Keeping an eye on mercury


Mercury kills, and its presence in the environment is an indicator of potential trouble on the horizon for all species, including humans. Anthony DePalma reports in the NYT on a study recently released by the BioDiversity Research Institute on increased levels of mercury in Bald Eagles in the Catskill Mountains region of New York.


We've known for quite a few years that mercury was a problem in the northeastern U.S. and southeastern Canada. Charlie Driscoll and his colleagues, working under the umbrella of the Hubbard Brook Research Foundation, reviewed the existing data on mercury deposition in the Northern Appalachian ecoregion and showed that mercury levels here routinely exceed human and wildlife health thresholds. Chris Rimmer, at the Vermont Center for Ecostudies, and his colleagues reported in the journal Ecotoxicology in 2005 that even an upland species like Bicknell's Thrush, which inhabits high elevation forests in the Northern Appalachians during the breeding season, has levels of mercury in its blood in excess of accepted health thresholds.

The presence of mercury in a species like Bicknell's Thrush is particularly disturbing. While still not acceptible, mercury in Bald Eagles is at least understandable. Ionic forms of mercury deposited in aquatic ecosystems are converted into methylmercury (a form that causes severe neurological damage and death) by bacteria; methylmercury is then bioaccumulated up through the aquatic food chain and eventually gets incorporated into the tissues of Bald Eagles, which eat a lot of fish.

But Bicknell's Thrush? Either this upland songbird eats far more aquatic insect larvae than previously understood (and methylmercury is bioaccumulating in these short-lived insects to a much greater extent than previously believed) or there are terrestrial pathways from ionic mercury to methylmercury that we don't fully understand, which means that more species are susceptible to mercury poisoning than we thought.

Either way, it's not good news. And neither is the fact that mercury levels are on the rise.

3 comments:

Kent McFarland said...

Steve- Nice post.

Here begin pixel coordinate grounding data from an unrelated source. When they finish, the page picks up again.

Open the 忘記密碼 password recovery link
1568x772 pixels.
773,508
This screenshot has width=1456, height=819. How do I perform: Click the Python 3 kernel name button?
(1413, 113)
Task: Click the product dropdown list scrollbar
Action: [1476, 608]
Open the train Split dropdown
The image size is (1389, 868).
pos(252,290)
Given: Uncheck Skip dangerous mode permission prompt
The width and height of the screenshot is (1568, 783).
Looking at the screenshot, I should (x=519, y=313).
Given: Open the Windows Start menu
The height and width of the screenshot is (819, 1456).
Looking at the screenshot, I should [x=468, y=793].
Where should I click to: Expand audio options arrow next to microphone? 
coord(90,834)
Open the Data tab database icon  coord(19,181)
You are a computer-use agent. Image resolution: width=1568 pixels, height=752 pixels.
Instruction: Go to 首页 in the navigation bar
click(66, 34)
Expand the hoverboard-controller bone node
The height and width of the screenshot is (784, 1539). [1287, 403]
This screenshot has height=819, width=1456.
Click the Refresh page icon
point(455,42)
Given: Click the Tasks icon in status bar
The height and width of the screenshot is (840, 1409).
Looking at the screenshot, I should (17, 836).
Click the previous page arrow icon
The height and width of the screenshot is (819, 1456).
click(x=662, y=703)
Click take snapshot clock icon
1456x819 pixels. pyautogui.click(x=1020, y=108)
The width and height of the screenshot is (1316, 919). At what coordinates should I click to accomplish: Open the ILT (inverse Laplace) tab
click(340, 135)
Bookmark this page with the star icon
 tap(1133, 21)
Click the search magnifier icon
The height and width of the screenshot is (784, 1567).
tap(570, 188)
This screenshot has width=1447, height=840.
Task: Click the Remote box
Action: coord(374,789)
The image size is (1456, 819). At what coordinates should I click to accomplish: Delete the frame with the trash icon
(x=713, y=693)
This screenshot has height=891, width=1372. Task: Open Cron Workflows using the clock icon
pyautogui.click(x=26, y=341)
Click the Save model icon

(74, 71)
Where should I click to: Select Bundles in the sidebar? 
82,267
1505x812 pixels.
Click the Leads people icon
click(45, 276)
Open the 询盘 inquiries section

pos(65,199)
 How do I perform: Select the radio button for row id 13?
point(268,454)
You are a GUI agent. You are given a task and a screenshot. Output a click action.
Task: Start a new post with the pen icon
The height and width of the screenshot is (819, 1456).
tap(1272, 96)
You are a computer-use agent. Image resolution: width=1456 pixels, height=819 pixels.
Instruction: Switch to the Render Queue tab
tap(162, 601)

I have a bit of an updated on the Bicknell's Thrush findings. We are putting together a manuscript right now that examines 4 years of work we did looking at many of the food web compartments. We find Hg from leaves and needles of trees (which accumulate them over the season as they grow), then into the leaf litter and detritus, into invertebrates (and within these, the higher on the food web the more Hg. Spiders are very high), Red-backed salamanders, Bicknell's Thrush, and then raptors (Saw-whet owls are lower than Sharp-shinned hawks). The interesting finding is that Bicknell's actually begin to lose mercury in their system. We think this might be due to a diet shift over the summer from items like spiders early in the season to moth larvae later in the season. So we see mercury moving throughout the food web in this terrestrial environment in s similar manner as one finds in aquatic systems. I will keep you posted on our progress on this work as we near publication.

Steve Trombulak said...

Kent --

In what form is the mercury you are finding in the leaves, needles, leaf litter, etc? Ionic or MeHg?

Kent McFarland said...

This is whole Hg analysis. We just didn't have the funding to do MeHg, which is much much more expensive to analyze. Some other published and unpublished studies have recently looked at MeHg in needles and leaves and arthropods. There is evidence that needles are either taking up MeHg or possibly Hg is methylated in the needles.